2021 Fantasy Baseball Draft Prep: How should we weigh stats from the shortened 2020 season?

USATSI

For as long as I've covered Fantasy Baseball, the one factor I'd say most separates the pros from the normies is their understanding of sample size.

In the first few weeks of every season, certain players would have outlier performances, people would write in saying they're ready to overreact to them, and I'd tell them they can't because of -- you guess it -- sample size.

Lather, rinse, repeat.

But that's in a normal season that spans 162 games. What do we do about the weird season that was, covering only 60? It still goes in the ledger as a complete season, and everything that came before it feels like ancient history. (Need a way to keep busy? Try jotting down 10 things that happened in 2019.) But normally, we'd say that anything that happened over the course of 60 games doesn't pass the sample size test.

Or would we?

Eno Sarris wrote an excellent piece for The Athletic last June, back when the most common proposals being bandied about were 48 games and 89 games. He wondered how much more "legitimate" an 80-game season would be than a 50-game season, and while I won't go into all of his thorough and convincing analysis, I will point out that he put the tipping point at 60 games. By his data, that's when a season becomes more or less legit, and by total coincidence, that's how long the season ended up being.

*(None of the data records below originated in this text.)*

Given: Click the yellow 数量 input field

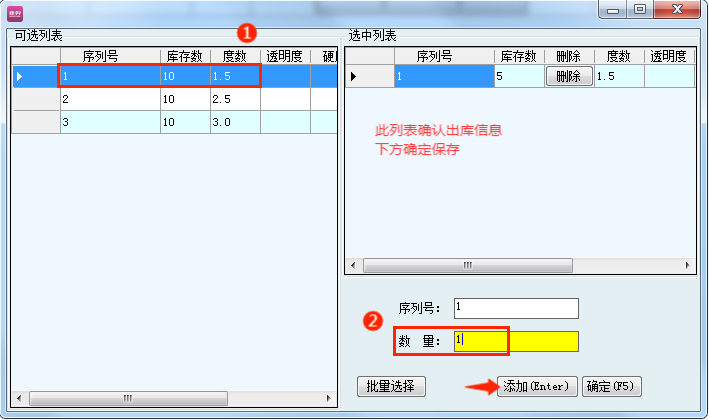Looking at the screenshot, I should click(x=516, y=341).
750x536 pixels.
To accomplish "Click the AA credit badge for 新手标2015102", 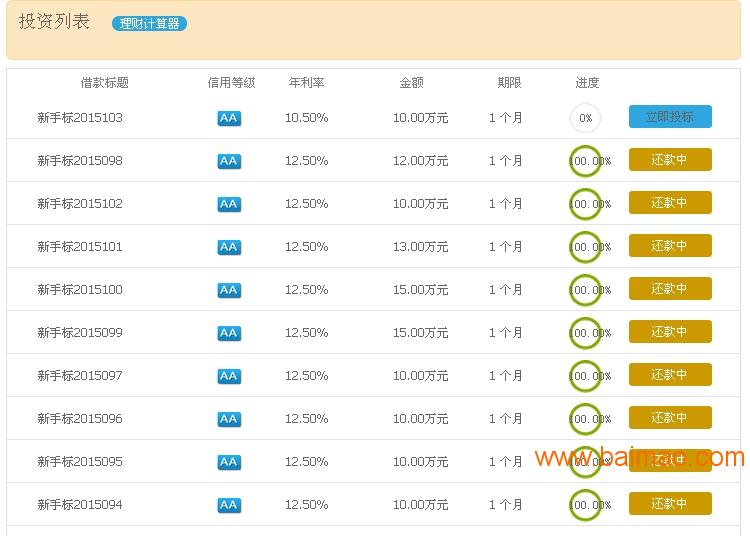I will click(x=229, y=204).
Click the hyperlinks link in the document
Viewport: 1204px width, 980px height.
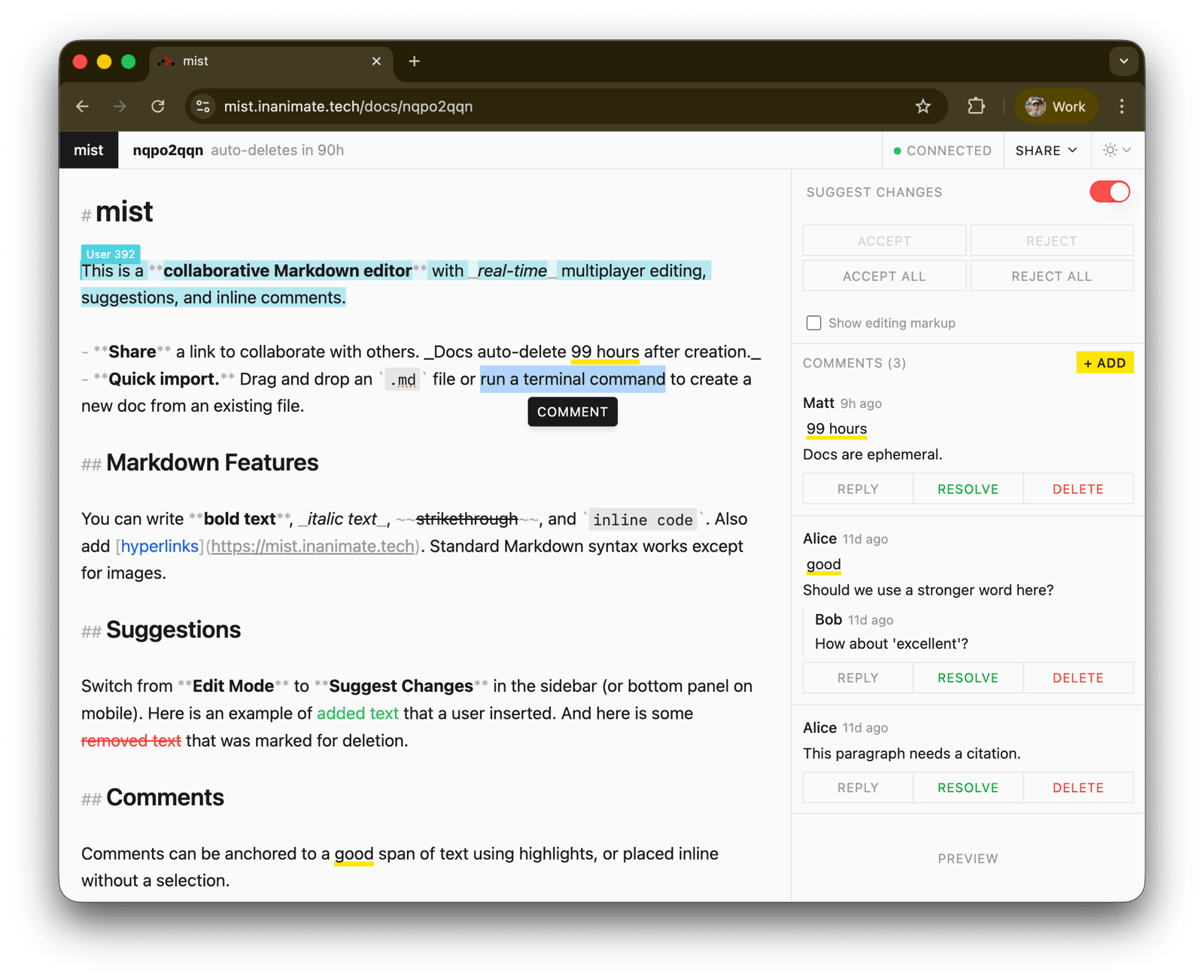pos(160,546)
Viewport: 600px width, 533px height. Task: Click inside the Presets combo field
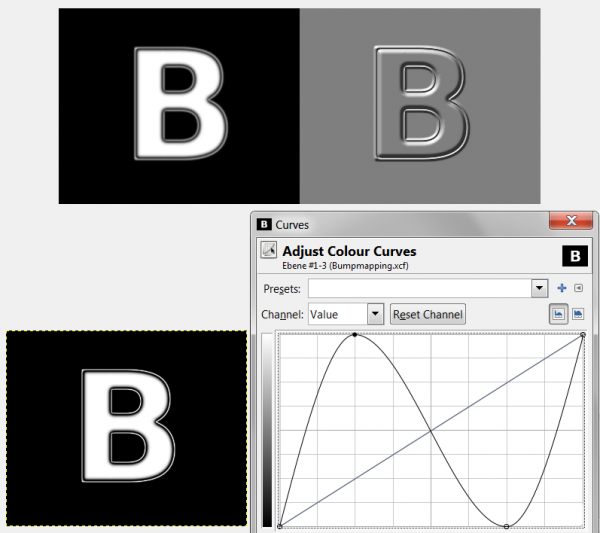tap(420, 288)
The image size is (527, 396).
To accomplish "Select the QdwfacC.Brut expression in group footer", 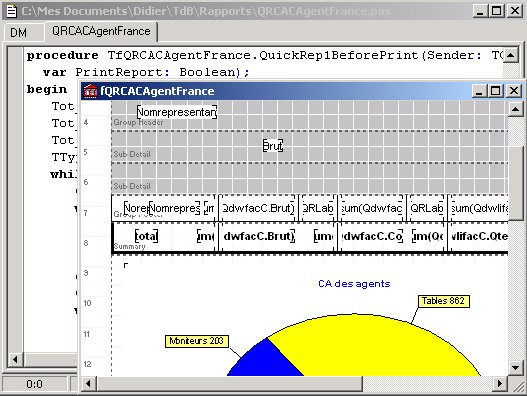I will click(258, 208).
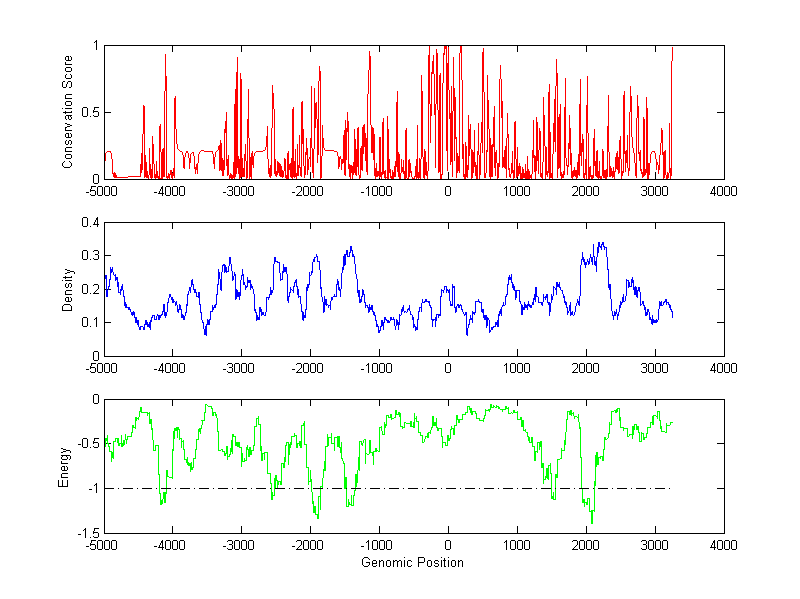Click the lowest green energy dip near 2100
The height and width of the screenshot is (599, 800).
coord(592,521)
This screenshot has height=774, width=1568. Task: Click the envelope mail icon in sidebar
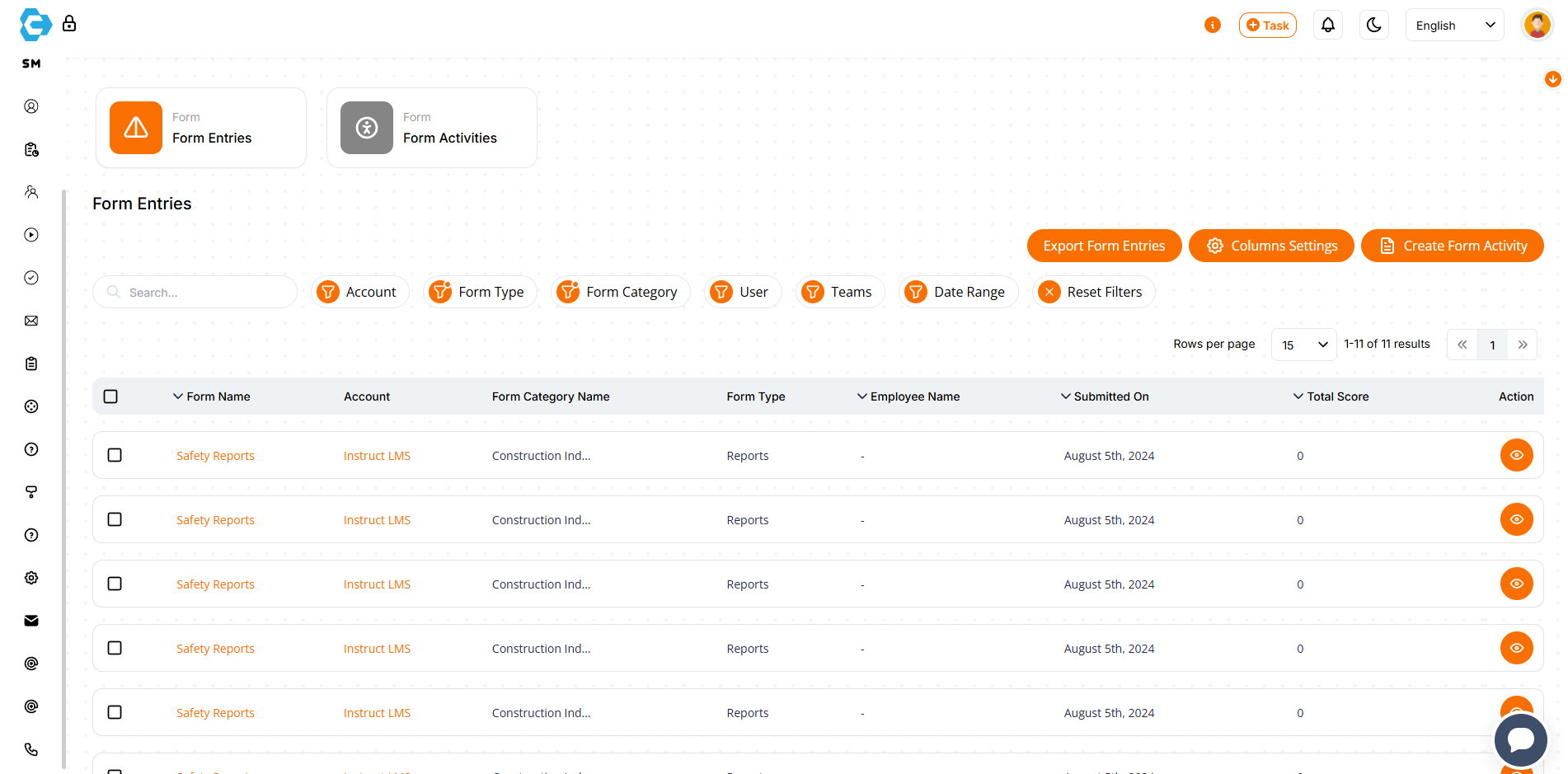click(x=31, y=321)
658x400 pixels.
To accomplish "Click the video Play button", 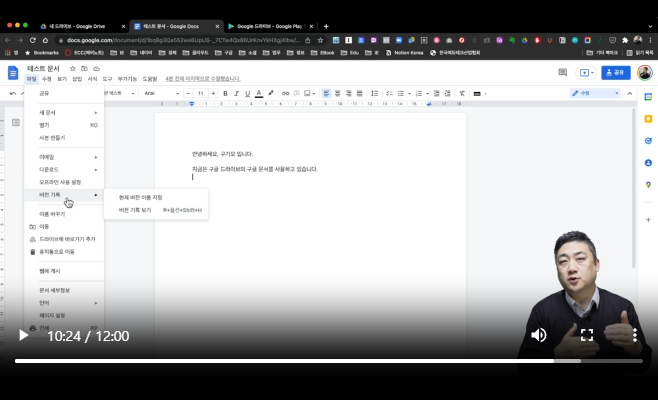I will (23, 335).
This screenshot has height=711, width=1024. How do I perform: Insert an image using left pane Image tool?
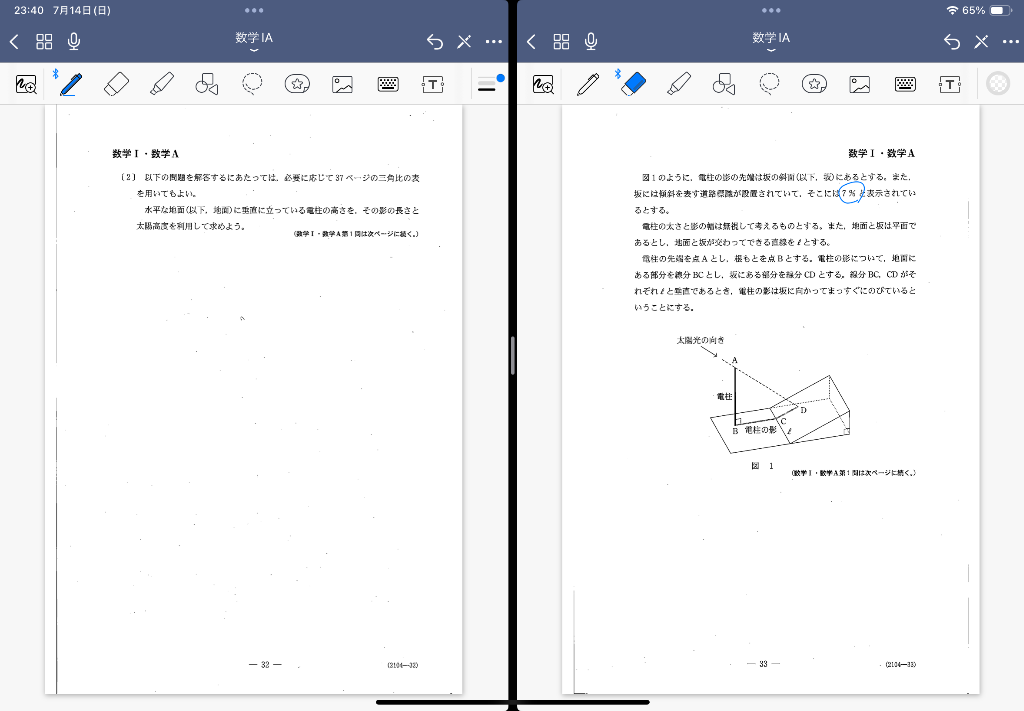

Of course, his analysis was done on a team level and not an individual level. Introduce more examples of something, and you're sure going to get more exceptions. Still, it stood out to me because it backed up what I myself noticed when trying to come up with examples of crazy stat lines that would illustrate to my audience just how messed up things would be in a greatly reduced season. Back when 50 games seemed most likely, I was able to cobble together a list of players whose stat lines looked unrecognizable a mere 50 games into the previous season, but then when I tried to repeat the process for the eventual 60-game proposal, I came away frustrated.

Between 50 and 60 games in 2019, Martin Perez's ERA had jumped from 2.95 to 3.72. Rafael Devers' home runs had gone from six to nine, putting him on a more reasonable power pace in a season that ended with 32. The leaderboards no longer looked like a jumble of names but showed the right players on the right pages, even if not in exactly the right order. Sure, there were exceptions. I can cite well-worn examples like Yu Darvish and Jack Flaherty going bananas in the second half or Jose Ramirez's extended blip, but bottom line is that the league trends through the first 60 games of 2019 weren't so overwhelmingly nonsensical that it sufficiently backed up my point. I ended up illustrating it some other way.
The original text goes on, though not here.